The president is piecing together a revised peace accord after his original plan was voted down in a referendum.

There was little hope left in October of bringing Colombia’s 52 year-old conflict with the Revolutionary Armed Forces of Colombia (FARC) to an end, when voters narrowly rejected a proposed peace plan in a referendum. Fears swelled that violence would break out again.

President Juan Manuel Santos, however, was undeterred and set about piecing together a revised peace deal.

Six weeks on, gloom and uncertainty have made way for cautious optimism.

Outreach

A commitment by both sides to uphold a ceasefire, initially seen as little more than a sticking plaster, required follow-up steps and a Plan B.

Responsibility was also placed on the shoulders of the “no” side. Buoyed by the award of a Nobel Peace Prize and support from the international community, Santos gave opponents of the peace plan an October 20 deadline to submit their own ideas, including from his most formidable detractor, former president Álvaro Uribe.

Santos and Uribe haven’t been on speaking terms since the former, then a defense minister, resigned from Uribe’s government to run against him in 2009.

Santos also relaunched long-stalled peace talks with Colombia’s second largest guerrilla group, the National Liberation Army (ELN).

With less than 40 percent of the electorate having participated in the referendum, Santos’ goal was to find a basis that would take into account a more disparate array of views and voices.

500 counterproposals were submitted, which were divided into 57 thematic sections and scrutinized by the government and the FARC.

Lingering doubts

The outcome — a tweaked, but not a reshaped peace accord — calls for the FARC to hand over its assets, which will go to compensating victims of the war.

Many who voted “no” in October felt the original text set a precedent for impunity.

Fears remain that the FARC’s reentry into the political sphere will result in the emergence of popular mass movement of the kind that brought Fidel Castro and Hugo Chávez to power in Cuba and Venezuela, respectively.
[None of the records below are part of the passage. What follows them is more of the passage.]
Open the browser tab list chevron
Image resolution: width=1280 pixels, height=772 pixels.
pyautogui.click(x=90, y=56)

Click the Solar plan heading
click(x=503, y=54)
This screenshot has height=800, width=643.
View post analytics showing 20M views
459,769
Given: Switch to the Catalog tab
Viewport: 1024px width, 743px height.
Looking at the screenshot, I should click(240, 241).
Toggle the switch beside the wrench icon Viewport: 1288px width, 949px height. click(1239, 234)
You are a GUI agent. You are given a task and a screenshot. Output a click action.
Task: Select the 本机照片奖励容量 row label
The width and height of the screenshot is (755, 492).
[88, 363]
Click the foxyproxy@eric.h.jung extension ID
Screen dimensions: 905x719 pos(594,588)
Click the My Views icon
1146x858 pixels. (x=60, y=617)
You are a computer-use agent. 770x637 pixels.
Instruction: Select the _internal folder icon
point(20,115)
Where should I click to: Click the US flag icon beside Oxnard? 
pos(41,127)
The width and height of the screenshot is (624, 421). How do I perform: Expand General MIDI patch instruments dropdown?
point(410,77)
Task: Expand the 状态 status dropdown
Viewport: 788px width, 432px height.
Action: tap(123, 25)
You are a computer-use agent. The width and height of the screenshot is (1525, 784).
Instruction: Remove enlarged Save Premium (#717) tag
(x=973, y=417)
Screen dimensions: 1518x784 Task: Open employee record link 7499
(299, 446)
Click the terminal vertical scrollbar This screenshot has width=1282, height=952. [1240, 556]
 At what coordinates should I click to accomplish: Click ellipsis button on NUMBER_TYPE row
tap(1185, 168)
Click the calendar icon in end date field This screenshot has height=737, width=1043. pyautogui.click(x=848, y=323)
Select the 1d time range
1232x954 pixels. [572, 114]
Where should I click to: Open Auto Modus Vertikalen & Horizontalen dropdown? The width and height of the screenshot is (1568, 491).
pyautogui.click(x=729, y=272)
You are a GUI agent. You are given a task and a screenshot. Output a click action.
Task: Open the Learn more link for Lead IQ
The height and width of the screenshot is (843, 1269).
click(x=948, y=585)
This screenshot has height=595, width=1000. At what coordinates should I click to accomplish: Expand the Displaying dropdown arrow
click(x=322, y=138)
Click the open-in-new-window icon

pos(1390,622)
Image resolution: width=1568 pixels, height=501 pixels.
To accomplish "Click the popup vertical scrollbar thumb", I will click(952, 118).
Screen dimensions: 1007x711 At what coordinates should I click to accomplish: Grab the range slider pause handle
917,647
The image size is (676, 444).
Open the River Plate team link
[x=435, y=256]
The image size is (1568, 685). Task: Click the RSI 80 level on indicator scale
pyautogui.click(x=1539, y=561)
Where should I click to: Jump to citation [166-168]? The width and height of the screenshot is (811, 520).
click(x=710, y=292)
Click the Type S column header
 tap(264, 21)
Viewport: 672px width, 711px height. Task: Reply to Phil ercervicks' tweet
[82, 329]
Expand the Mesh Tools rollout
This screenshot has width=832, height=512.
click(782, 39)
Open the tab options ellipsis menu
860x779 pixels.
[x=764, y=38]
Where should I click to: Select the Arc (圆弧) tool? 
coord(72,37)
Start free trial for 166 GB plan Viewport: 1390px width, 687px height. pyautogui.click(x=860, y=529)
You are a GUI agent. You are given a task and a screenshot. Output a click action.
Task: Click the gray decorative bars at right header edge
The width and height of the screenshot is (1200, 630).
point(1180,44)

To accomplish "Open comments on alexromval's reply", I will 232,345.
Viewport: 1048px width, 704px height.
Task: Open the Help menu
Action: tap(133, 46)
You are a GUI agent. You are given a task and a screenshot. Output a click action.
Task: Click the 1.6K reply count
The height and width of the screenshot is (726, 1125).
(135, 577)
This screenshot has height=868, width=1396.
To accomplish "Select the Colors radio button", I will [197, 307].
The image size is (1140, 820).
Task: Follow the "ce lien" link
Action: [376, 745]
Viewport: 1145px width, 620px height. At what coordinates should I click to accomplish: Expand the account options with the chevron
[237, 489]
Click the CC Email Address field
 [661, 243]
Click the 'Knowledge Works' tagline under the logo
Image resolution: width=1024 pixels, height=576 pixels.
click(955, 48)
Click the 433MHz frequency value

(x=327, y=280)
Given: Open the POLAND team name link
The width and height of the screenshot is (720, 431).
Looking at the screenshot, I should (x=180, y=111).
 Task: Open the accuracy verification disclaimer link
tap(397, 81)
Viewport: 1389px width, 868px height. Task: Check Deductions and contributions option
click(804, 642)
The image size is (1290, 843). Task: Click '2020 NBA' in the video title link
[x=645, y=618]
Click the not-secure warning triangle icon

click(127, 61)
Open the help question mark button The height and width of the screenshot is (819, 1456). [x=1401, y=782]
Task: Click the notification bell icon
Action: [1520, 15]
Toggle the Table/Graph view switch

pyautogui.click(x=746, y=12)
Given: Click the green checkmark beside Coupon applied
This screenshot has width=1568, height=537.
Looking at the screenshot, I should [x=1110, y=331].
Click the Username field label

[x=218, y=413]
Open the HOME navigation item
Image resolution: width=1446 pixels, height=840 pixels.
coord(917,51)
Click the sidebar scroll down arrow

Such fears seem overblown when the last the time FARC participated in elections, it received only 5 percent support in the presidential contest and won 23 seats in Congress, a dozen or so mayoralties and a couple hundred local council seats.

Uribe remains skeptical, arguing that “cosmetic changes will not suffice” if a just peace is to be reached with what he calls “terrorists and narco-traffickers.”

It remains to be seen what mechanism Santos will use to legitimize a still fragile new peace deal. Having been rebuked by voters last time, Congress may provide a more amenable pathway.

The president must tread carefully. He needs to bring about a broad consensus in favor of the terms of a lasting peace, one that will be a victory for him as well as ordinary Colombians.